Top of INFORMATION SHOWN

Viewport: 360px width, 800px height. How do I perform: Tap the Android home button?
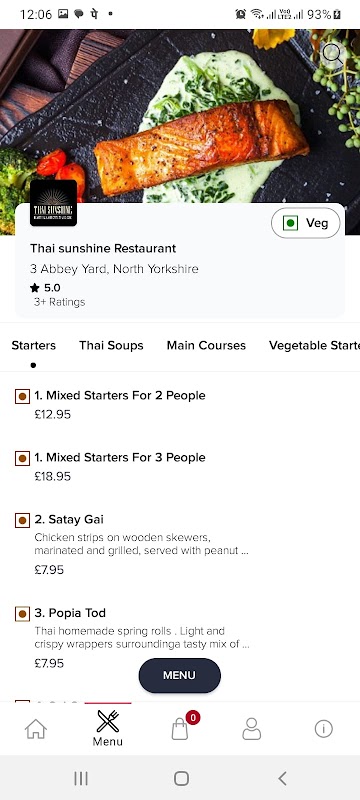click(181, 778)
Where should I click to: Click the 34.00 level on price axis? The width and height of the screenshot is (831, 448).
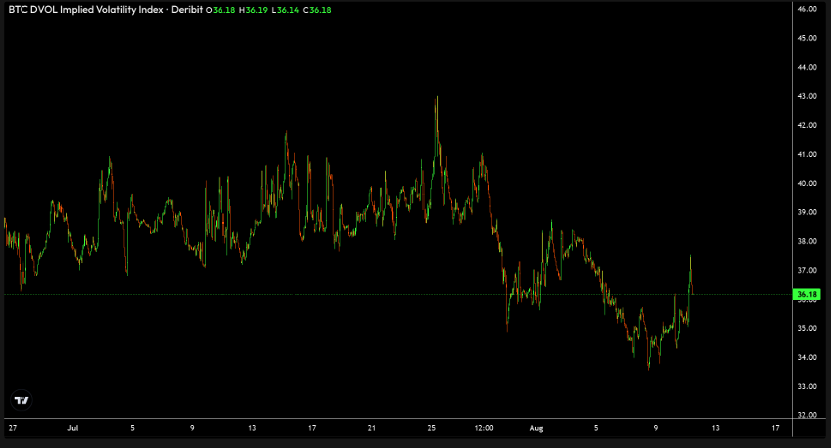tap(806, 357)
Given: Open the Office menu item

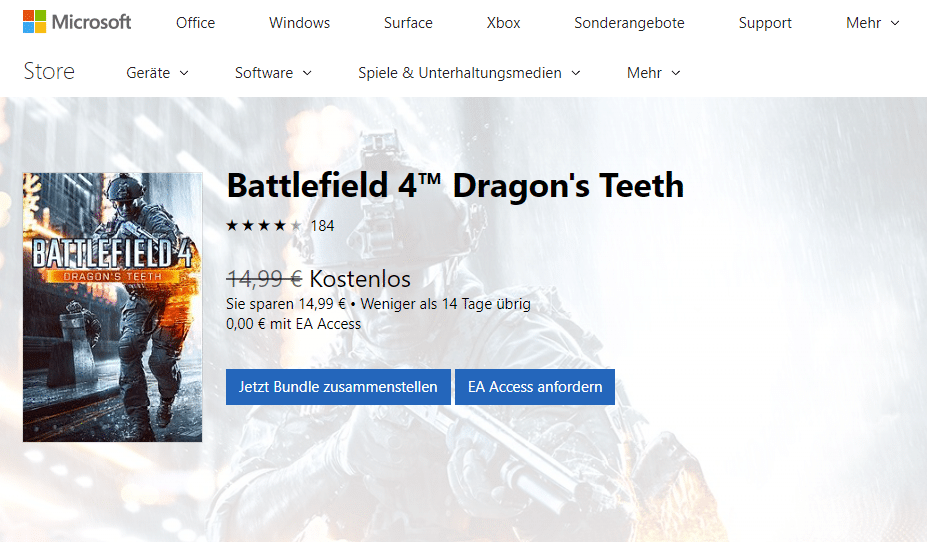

Bottom of INFORMATION SHOWN
Top of INFORMATION SHOWN

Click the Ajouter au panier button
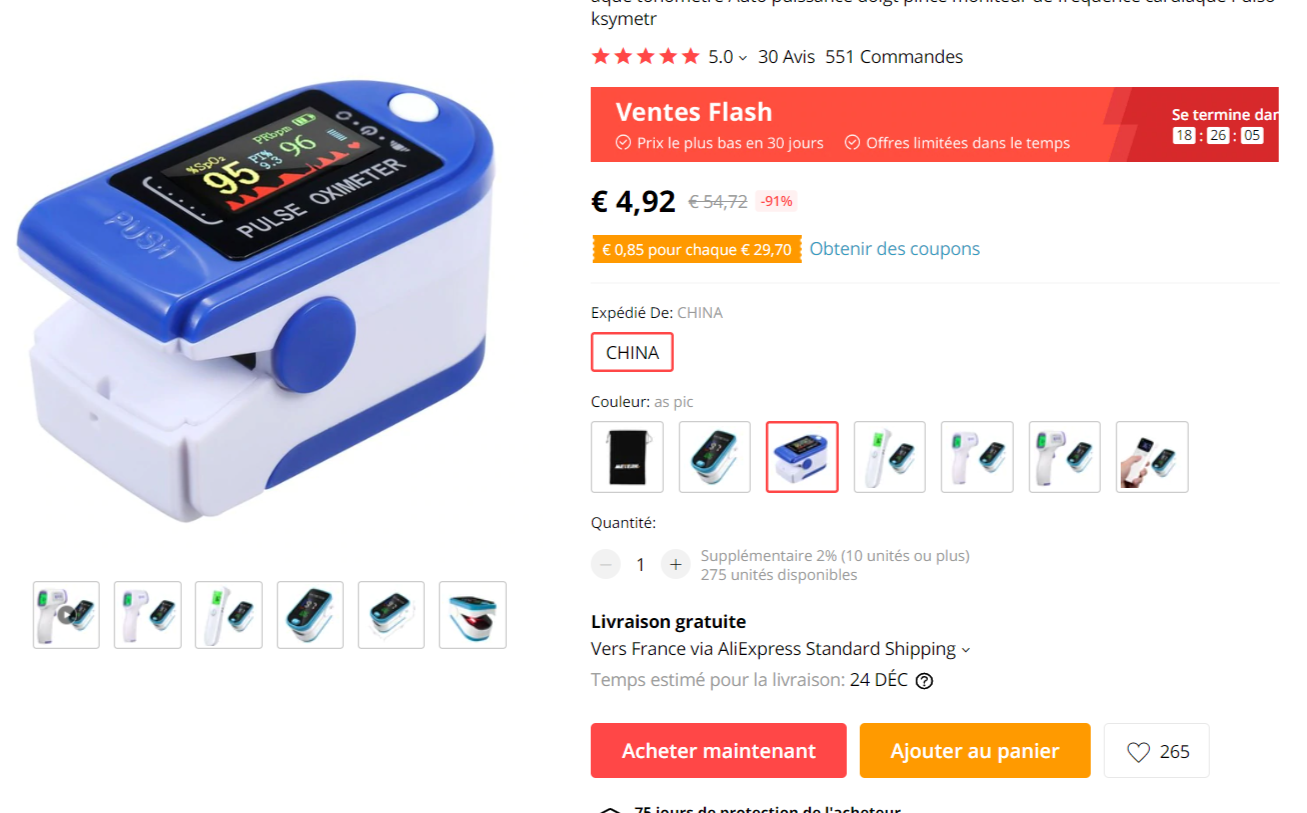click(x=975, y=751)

Bottom of INFORMATION SHOWN
Top of INFORMATION SHOWN

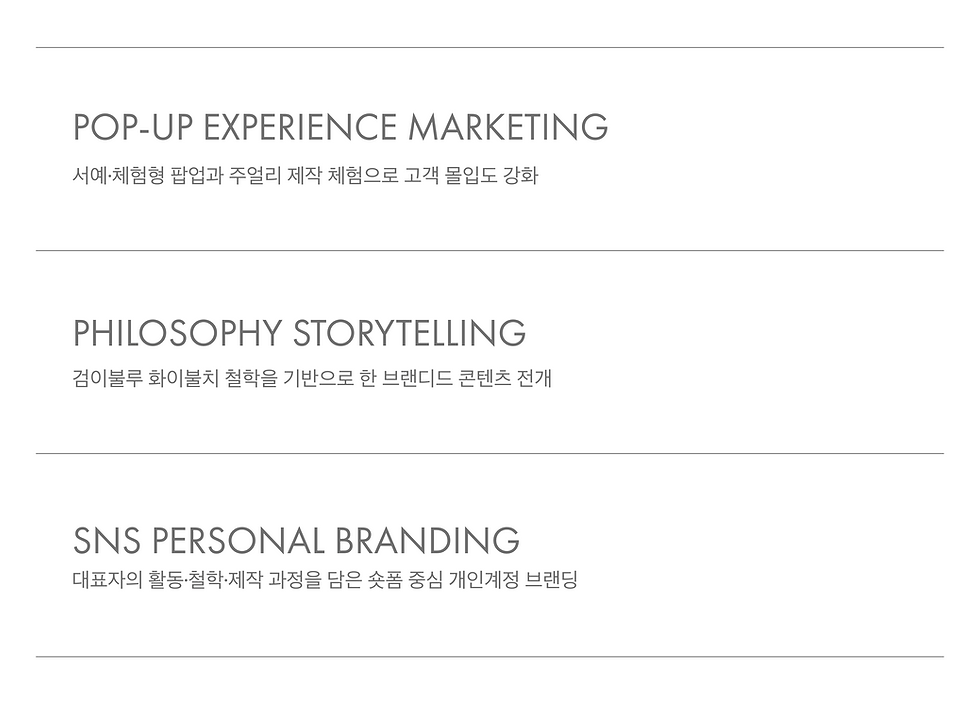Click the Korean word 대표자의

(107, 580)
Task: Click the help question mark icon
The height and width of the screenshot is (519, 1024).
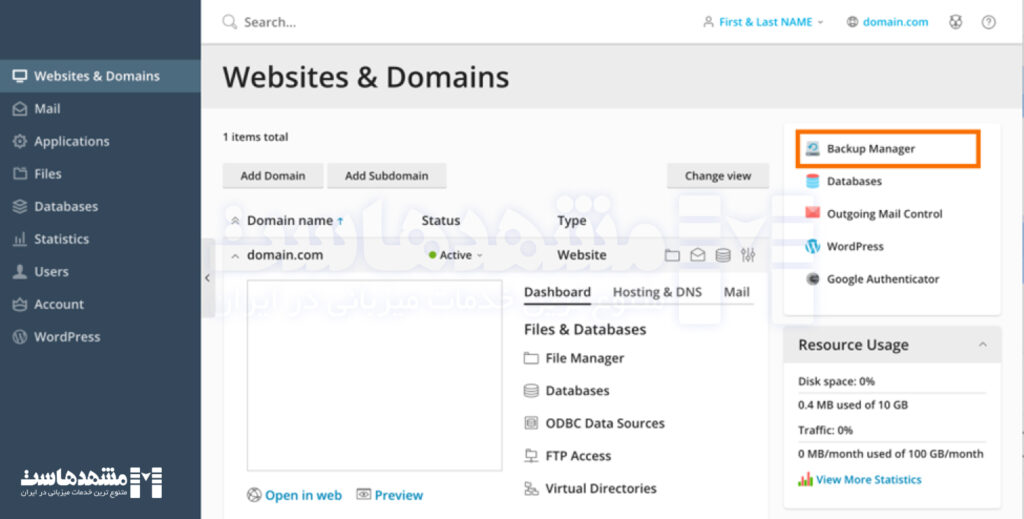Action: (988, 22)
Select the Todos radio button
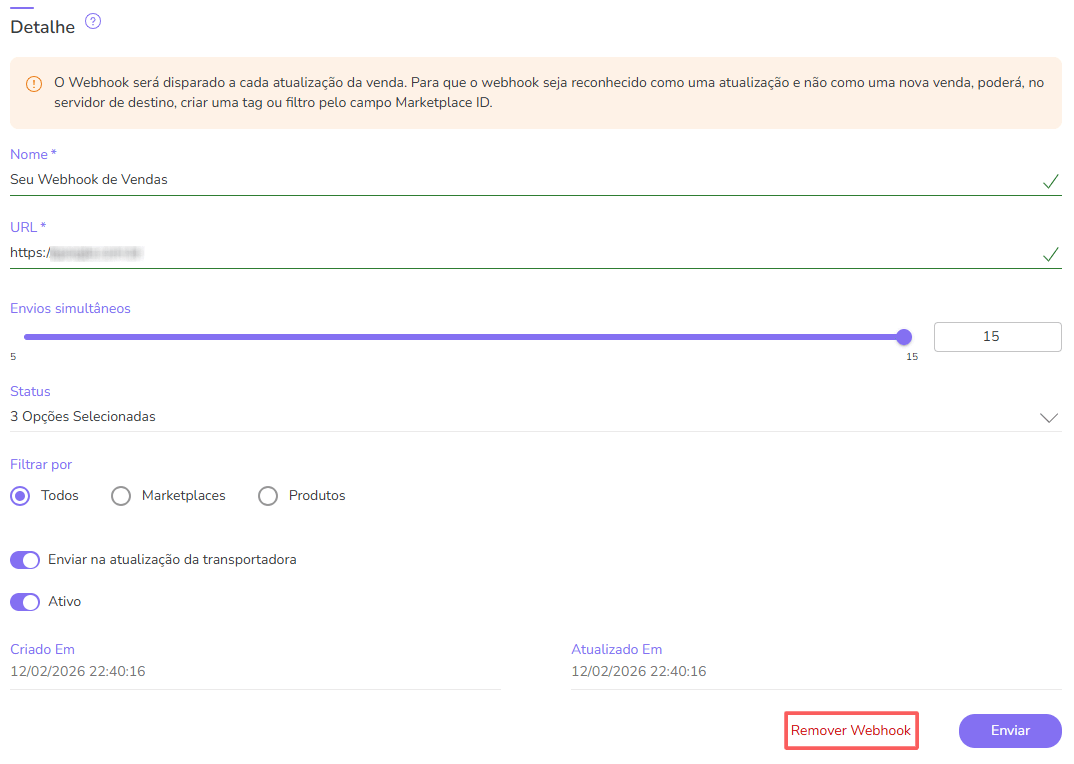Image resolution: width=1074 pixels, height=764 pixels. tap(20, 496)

Bottom of INFORMATION SHOWN

:: TRY IT ::
From the material above, give again exactly the lines from the one that contains "Viewport: 360px width, 800px" through the one that contains "Given: Open the Office menu item", and leave out the pictures.

:: EXPECTED ANSWER ::
Viewport: 360px width, 800px height. How do I perform: Tap the Android home button?
click(181, 778)
Where should I click to: Click the 34.00 level on price axis? The width and height of the screenshot is (831, 448).
tap(806, 357)
Given: Open the Office menu item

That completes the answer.